EXERCISE AIM: Give an exact copy of every entry.

Saved data entries:

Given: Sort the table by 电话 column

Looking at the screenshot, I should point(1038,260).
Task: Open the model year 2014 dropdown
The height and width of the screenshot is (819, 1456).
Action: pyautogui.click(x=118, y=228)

RESPONSE TO THIS TASK:
Given: Sort the table by 电话 column

Looking at the screenshot, I should point(1038,260).
Task: Open the model year 2014 dropdown
The height and width of the screenshot is (819, 1456).
Action: pyautogui.click(x=118, y=228)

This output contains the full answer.